Samsung produirait une troisième variante du chipset 5G Kirin 9000 de pointe de Huawei

Au cours des dernières années comme sur des roulettes, Huawei a publié deux séries phares. Au printemps, la série «P» axée sur la photographie a été lancée et à l’automne, le fabricant a diffusé ses combinés les plus avancés sur le plan technologique de l’année avec la gamme Mate. Ces téléphones phares doivent être alimentés par des puces phares, mais Huawei y est gravement désavantagé grâce aux États-Unis.

La puce Huawei Kirin 9000L pourrait alimenter la série Huawei P50

En mai dernier, le département américain du commerce a modifié une règle d’exportation obligeant toutes les fonderies de la planète qui utilisent la technologie américaine à obtenir une licence avant de pouvoir expédier légalement des composants à Huawei. Cela a mis un sertissage dans les plans du fabricant. La société était le deuxième client de TSMC après Apple, et la fonderie a réussi à fournir des chipsets Kirin 9000 de pointe avant l’entrée en vigueur des nouvelles règles. Ceux-ci ont été utilisés sur la série Mate 40 et alimenteront le pliable Mate X2. Ce qui les rend à la pointe, c’est que les puces ont été fabriquées par TSMC en utilisant son nœud de processus 5 nm. Chaque puce contient censément plus de 15 milliards de transistors.
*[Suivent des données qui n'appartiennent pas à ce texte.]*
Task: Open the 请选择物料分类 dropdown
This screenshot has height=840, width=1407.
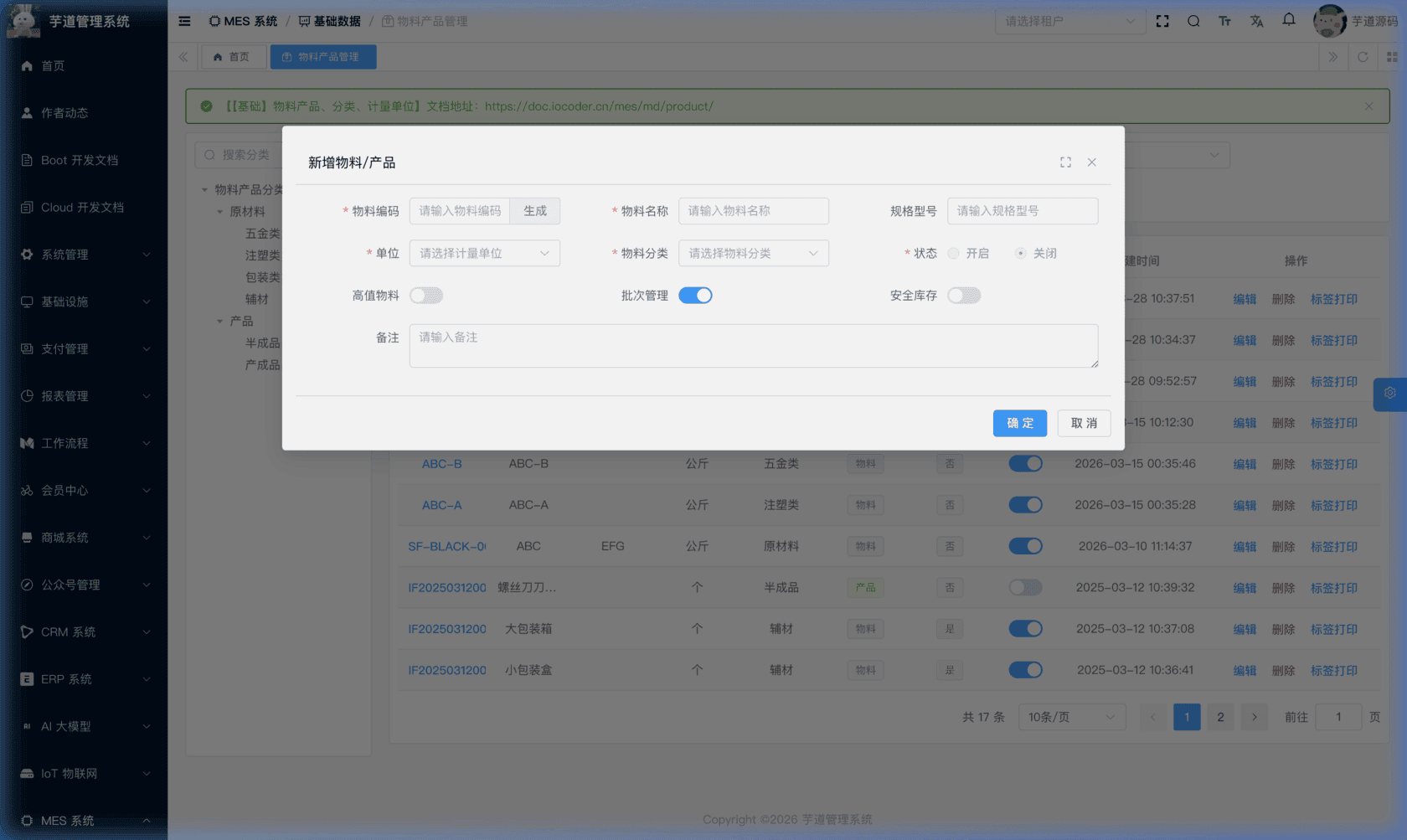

Huawei a également conçu le Kirin 9000E. Cette émanation du Kirin 9000 a un gros noyau d’unité de traitement neuronal (NPU) et un petit noyau par rapport aux deux gros cœurs NPU et un minuscule noyau trouvé sur ce dernier. Le composant NPU est utilisé pour traiter les tâches liées à l’intelligence artificielle (IA). La seule autre différence est que si le Kirin 9000 dispose d’un GPU à 24 cœurs, le Kirin 9000E embarque un GPU avec 22 cœurs. Selon un article sur le site chinois Weibo (via Huawei Central), une autre variante du Kirin 9000 pourrait être en route. Selon les rumeurs, le Kirin 9000L aurait une vitesse d’horloge plus lente que les Kirin 9000 et 9000E. Alors que la vitesse d’horloge du grand cœur du Kirin 9000 pèse 3,13 GHz, le grand cœur du Kirin 9000L tourne à 2,86 GHz. Semblable au Kirin 9000E, la version « L » arborera également un gros noyau NPU et un tout petit. Et de plus, par rapport aux 24 et 22 cœurs GPU susmentionnés sur les Kirin 9000 et 9000E respectivement, le Kirin 9000L transporte 18 cœurs GPU sur le GPU Mali-G78 dont il est équipé.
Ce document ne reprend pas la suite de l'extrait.